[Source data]
----------------------------------------

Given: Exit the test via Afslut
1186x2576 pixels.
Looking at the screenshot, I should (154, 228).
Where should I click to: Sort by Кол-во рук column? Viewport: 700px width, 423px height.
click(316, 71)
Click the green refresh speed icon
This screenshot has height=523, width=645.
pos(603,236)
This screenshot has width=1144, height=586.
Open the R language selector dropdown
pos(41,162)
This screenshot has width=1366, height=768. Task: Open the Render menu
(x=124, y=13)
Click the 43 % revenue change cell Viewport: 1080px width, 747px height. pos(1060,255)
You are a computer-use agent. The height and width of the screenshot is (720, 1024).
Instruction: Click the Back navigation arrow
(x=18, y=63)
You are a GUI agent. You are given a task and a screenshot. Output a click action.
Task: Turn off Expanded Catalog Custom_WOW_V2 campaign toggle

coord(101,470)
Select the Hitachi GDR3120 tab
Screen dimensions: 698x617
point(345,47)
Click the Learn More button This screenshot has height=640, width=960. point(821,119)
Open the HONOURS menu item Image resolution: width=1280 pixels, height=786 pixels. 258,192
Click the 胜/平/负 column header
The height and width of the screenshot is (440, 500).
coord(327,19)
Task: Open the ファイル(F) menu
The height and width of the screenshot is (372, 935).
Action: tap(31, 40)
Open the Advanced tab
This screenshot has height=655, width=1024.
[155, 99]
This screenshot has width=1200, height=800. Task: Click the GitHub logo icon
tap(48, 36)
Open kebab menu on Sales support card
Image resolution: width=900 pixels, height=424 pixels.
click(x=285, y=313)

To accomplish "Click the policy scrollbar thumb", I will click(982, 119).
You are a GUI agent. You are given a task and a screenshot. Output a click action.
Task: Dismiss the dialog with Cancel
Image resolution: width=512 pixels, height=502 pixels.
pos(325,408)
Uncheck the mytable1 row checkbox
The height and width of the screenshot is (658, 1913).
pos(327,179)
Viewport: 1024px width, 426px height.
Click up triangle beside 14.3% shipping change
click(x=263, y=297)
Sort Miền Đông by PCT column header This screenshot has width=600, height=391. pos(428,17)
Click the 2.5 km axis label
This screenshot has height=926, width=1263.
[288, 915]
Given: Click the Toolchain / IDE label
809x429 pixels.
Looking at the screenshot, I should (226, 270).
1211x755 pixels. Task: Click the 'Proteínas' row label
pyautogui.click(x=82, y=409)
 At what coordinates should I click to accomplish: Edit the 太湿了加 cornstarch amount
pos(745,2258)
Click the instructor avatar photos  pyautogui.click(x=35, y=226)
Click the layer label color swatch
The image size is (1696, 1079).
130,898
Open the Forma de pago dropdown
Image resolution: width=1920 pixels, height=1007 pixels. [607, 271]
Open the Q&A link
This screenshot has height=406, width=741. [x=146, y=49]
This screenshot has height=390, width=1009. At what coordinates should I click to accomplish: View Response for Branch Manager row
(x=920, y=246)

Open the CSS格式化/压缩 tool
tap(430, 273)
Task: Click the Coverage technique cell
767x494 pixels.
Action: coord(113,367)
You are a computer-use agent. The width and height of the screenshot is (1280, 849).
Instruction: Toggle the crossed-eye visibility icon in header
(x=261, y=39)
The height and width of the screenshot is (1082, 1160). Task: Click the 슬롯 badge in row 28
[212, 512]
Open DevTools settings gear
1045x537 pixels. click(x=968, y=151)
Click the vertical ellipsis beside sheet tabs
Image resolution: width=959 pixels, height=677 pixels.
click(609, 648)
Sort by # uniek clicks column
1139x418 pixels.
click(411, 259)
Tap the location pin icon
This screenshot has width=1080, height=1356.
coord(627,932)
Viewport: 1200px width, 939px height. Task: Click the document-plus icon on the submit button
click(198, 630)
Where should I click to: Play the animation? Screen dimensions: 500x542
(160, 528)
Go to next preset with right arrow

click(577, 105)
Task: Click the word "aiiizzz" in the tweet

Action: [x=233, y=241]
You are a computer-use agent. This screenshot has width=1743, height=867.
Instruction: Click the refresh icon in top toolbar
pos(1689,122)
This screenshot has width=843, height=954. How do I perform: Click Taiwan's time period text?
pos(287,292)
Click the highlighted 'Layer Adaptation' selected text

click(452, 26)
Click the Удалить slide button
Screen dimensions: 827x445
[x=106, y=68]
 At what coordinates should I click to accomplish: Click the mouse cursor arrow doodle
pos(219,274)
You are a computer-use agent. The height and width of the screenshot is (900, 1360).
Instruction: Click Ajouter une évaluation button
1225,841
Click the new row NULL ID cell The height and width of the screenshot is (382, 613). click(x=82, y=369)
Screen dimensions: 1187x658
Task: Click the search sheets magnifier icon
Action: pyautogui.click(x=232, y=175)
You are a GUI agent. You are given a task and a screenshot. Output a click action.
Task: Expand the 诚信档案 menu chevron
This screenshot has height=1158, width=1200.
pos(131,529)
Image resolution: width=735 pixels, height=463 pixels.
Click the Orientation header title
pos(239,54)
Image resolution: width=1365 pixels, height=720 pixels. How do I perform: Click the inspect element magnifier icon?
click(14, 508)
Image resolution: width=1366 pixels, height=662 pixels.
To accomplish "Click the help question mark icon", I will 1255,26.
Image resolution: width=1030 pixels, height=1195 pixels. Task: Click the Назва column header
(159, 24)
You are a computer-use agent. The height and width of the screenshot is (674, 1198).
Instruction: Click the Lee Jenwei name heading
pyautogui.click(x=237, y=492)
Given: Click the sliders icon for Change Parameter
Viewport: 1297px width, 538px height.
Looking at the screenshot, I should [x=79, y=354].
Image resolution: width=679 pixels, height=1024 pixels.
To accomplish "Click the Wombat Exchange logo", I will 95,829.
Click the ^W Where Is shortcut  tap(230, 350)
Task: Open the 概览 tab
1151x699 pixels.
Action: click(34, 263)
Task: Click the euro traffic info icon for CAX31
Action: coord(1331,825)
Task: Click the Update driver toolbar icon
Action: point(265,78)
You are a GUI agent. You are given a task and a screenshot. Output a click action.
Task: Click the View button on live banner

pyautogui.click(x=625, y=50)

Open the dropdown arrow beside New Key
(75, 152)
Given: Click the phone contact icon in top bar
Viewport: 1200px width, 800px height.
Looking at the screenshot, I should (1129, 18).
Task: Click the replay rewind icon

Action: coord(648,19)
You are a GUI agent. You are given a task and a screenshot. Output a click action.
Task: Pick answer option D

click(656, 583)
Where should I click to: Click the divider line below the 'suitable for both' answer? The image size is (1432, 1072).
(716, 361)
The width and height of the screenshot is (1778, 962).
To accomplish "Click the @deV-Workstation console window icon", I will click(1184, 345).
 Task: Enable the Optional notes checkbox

----------------------------------------

• [Work order]: Each and every record above needs writing out exactly.

• [Output for this exercise]:
Given: Exit the test via Afslut
1186x2576 pixels.
Looking at the screenshot, I should (154, 228).
Where should I click to: Sort by Кол-во рук column? Viewport: 700px width, 423px height.
click(316, 71)
Click the green refresh speed icon
This screenshot has height=523, width=645.
pos(603,236)
This screenshot has width=1144, height=586.
Open the R language selector dropdown
pos(41,162)
This screenshot has width=1366, height=768. Task: Open the Render menu
(x=124, y=13)
Click the 43 % revenue change cell Viewport: 1080px width, 747px height. pos(1060,255)
You are a computer-use agent. The height and width of the screenshot is (720, 1024).
Instruction: Click the Back navigation arrow
(x=18, y=63)
You are a GUI agent. You are given a task and a screenshot. Output a click action.
Task: Turn off Expanded Catalog Custom_WOW_V2 campaign toggle

coord(101,470)
Select the Hitachi GDR3120 tab
Screen dimensions: 698x617
point(345,47)
Click the Learn More button This screenshot has height=640, width=960. point(821,119)
Open the HONOURS menu item Image resolution: width=1280 pixels, height=786 pixels. 258,192
Click the 胜/平/负 column header
The height and width of the screenshot is (440, 500).
coord(327,19)
Task: Open the ファイル(F) menu
The height and width of the screenshot is (372, 935).
Action: tap(31, 40)
Open the Advanced tab
This screenshot has height=655, width=1024.
[155, 99]
This screenshot has width=1200, height=800. Task: Click the GitHub logo icon
tap(48, 36)
Open kebab menu on Sales support card
Image resolution: width=900 pixels, height=424 pixels.
click(x=285, y=313)

To accomplish "Click the policy scrollbar thumb", I will click(982, 119).
You are a GUI agent. You are given a task and a screenshot. Output a click action.
Task: Dismiss the dialog with Cancel
Image resolution: width=512 pixels, height=502 pixels.
pos(325,408)
Uncheck the mytable1 row checkbox
The height and width of the screenshot is (658, 1913).
pos(327,179)
Viewport: 1024px width, 426px height.
Click up triangle beside 14.3% shipping change
click(x=263, y=297)
Sort Miền Đông by PCT column header This screenshot has width=600, height=391. pos(428,17)
Click the 2.5 km axis label
This screenshot has height=926, width=1263.
[288, 915]
Given: Click the Toolchain / IDE label
809x429 pixels.
Looking at the screenshot, I should (226, 270).
1211x755 pixels. Task: Click the 'Proteínas' row label
pyautogui.click(x=82, y=409)
 At what coordinates should I click to accomplish: Edit the 太湿了加 cornstarch amount
pos(745,2258)
Click the instructor avatar photos  pyautogui.click(x=35, y=226)
Click the layer label color swatch
The image size is (1696, 1079).
130,898
Open the Forma de pago dropdown
Image resolution: width=1920 pixels, height=1007 pixels. [607, 271]
Open the Q&A link
This screenshot has height=406, width=741. [x=146, y=49]
This screenshot has height=390, width=1009. At what coordinates should I click to accomplish: View Response for Branch Manager row
(x=920, y=246)

Open the CSS格式化/压缩 tool
tap(430, 273)
Task: Click the Coverage technique cell
767x494 pixels.
Action: coord(113,367)
You are a computer-use agent. The width and height of the screenshot is (1280, 849).
Instruction: Toggle the crossed-eye visibility icon in header
(x=261, y=39)
The height and width of the screenshot is (1082, 1160). Task: Click the 슬롯 badge in row 28
[212, 512]
Open DevTools settings gear
1045x537 pixels. click(x=968, y=151)
Click the vertical ellipsis beside sheet tabs
Image resolution: width=959 pixels, height=677 pixels.
click(609, 648)
Sort by # uniek clicks column
1139x418 pixels.
click(411, 259)
Tap the location pin icon
This screenshot has width=1080, height=1356.
coord(627,932)
Viewport: 1200px width, 939px height. Task: Click the document-plus icon on the submit button
click(198, 630)
Where should I click to: Play the animation? Screen dimensions: 500x542
(160, 528)
Go to next preset with right arrow

click(577, 105)
Task: Click the word "aiiizzz" in the tweet

Action: [x=233, y=241]
You are a computer-use agent. This screenshot has width=1743, height=867.
Instruction: Click the refresh icon in top toolbar
pos(1689,122)
This screenshot has width=843, height=954. How do I perform: Click Taiwan's time period text?
pos(287,292)
Click the highlighted 'Layer Adaptation' selected text

click(452, 26)
Click the Удалить slide button
Screen dimensions: 827x445
[x=106, y=68]
 At what coordinates should I click to accomplish: Click the mouse cursor arrow doodle
pos(219,274)
You are a computer-use agent. The height and width of the screenshot is (900, 1360).
Instruction: Click Ajouter une évaluation button
1225,841
Click the new row NULL ID cell The height and width of the screenshot is (382, 613). click(x=82, y=369)
Screen dimensions: 1187x658
Task: Click the search sheets magnifier icon
Action: pyautogui.click(x=232, y=175)
You are a GUI agent. You are given a task and a screenshot. Output a click action.
Task: Expand the 诚信档案 menu chevron
This screenshot has height=1158, width=1200.
pos(131,529)
Image resolution: width=735 pixels, height=463 pixels.
Click the Orientation header title
pos(239,54)
Image resolution: width=1365 pixels, height=720 pixels. How do I perform: Click the inspect element magnifier icon?
click(14, 508)
Image resolution: width=1366 pixels, height=662 pixels.
To accomplish "Click the help question mark icon", I will 1255,26.
Image resolution: width=1030 pixels, height=1195 pixels. Task: Click the Назва column header
(159, 24)
You are a computer-use agent. The height and width of the screenshot is (674, 1198).
Instruction: Click the Lee Jenwei name heading
pyautogui.click(x=237, y=492)
Given: Click the sliders icon for Change Parameter
Viewport: 1297px width, 538px height.
Looking at the screenshot, I should [x=79, y=354].
Image resolution: width=679 pixels, height=1024 pixels.
To accomplish "Click the Wombat Exchange logo", I will 95,829.
Click the ^W Where Is shortcut  tap(230, 350)
Task: Open the 概览 tab
1151x699 pixels.
Action: click(34, 263)
Task: Click the euro traffic info icon for CAX31
Action: coord(1331,825)
Task: Click the Update driver toolbar icon
Action: point(265,78)
You are a GUI agent. You are given a task and a screenshot. Output a click action.
Task: Click the View button on live banner

pyautogui.click(x=625, y=50)

Open the dropdown arrow beside New Key
(75, 152)
Given: Click the phone contact icon in top bar
Viewport: 1200px width, 800px height.
Looking at the screenshot, I should (1129, 18).
Task: Click the replay rewind icon

Action: coord(648,19)
You are a GUI agent. You are given a task and a screenshot. Output a click action.
Task: Pick answer option D

click(656, 583)
Where should I click to: Click the divider line below the 'suitable for both' answer? The image size is (1432, 1072).
(716, 361)
The width and height of the screenshot is (1778, 962).
To accomplish "Click the @deV-Workstation console window icon", I will click(1184, 345).
 Task: Enable the Optional notes checkbox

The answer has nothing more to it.